Data rows =

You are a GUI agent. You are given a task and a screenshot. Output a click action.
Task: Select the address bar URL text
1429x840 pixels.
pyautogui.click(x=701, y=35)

---

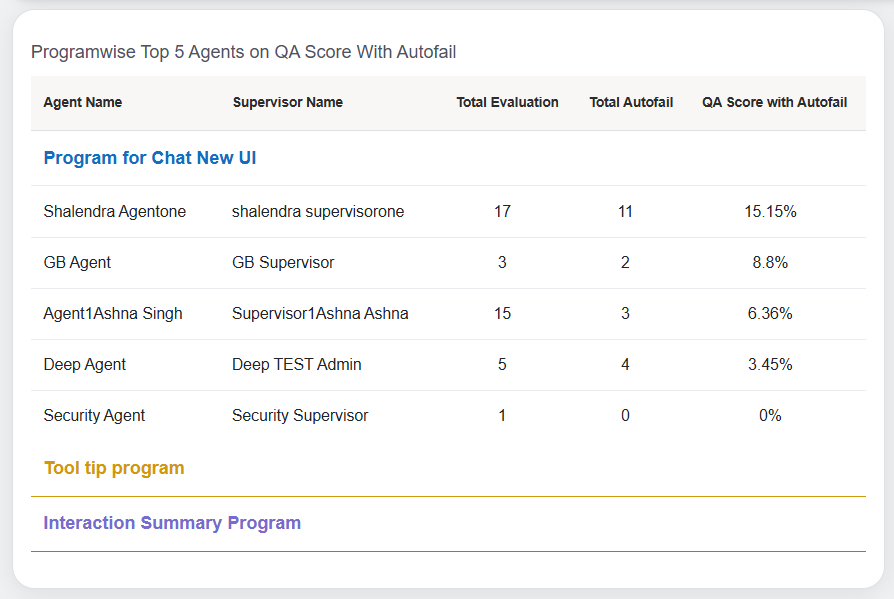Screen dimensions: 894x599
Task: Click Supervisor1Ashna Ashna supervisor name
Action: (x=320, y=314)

--

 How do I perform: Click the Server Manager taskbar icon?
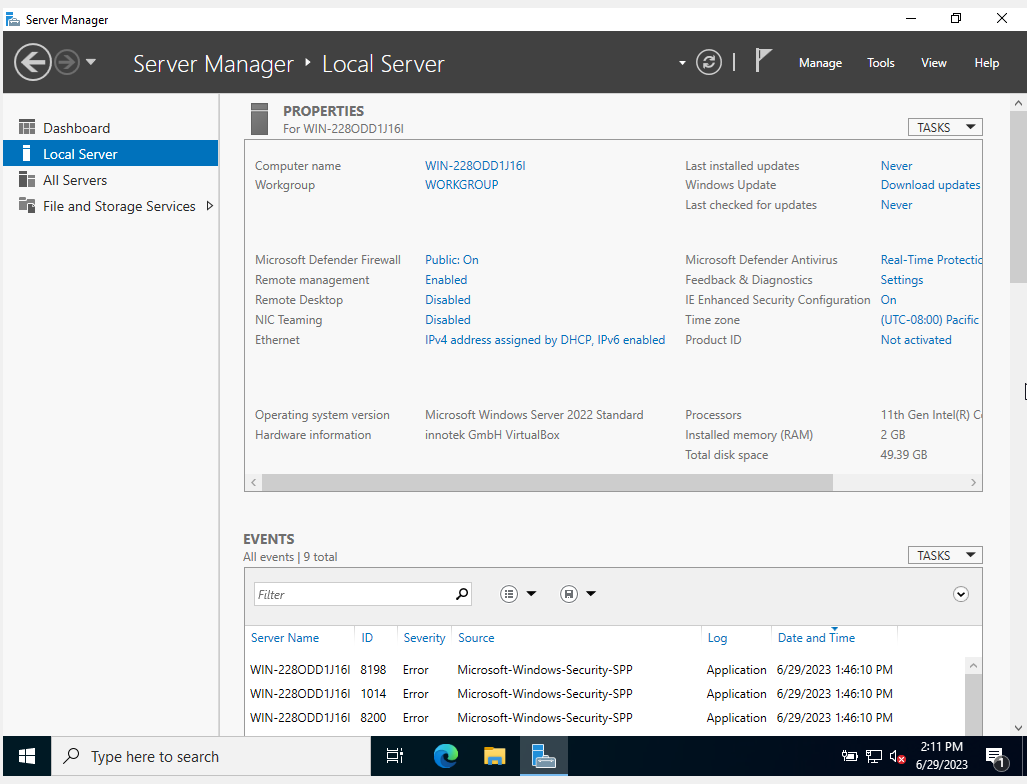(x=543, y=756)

Task details =
Please echo the listing from the line containing "You are a GUI" up to and including the line containing "pyautogui.click(x=701, y=35)".

Written response =
You are a GUI agent. You are given a task and a screenshot. Output a click action.
Task: Select the address bar URL text
1429x840 pixels.
pyautogui.click(x=701, y=35)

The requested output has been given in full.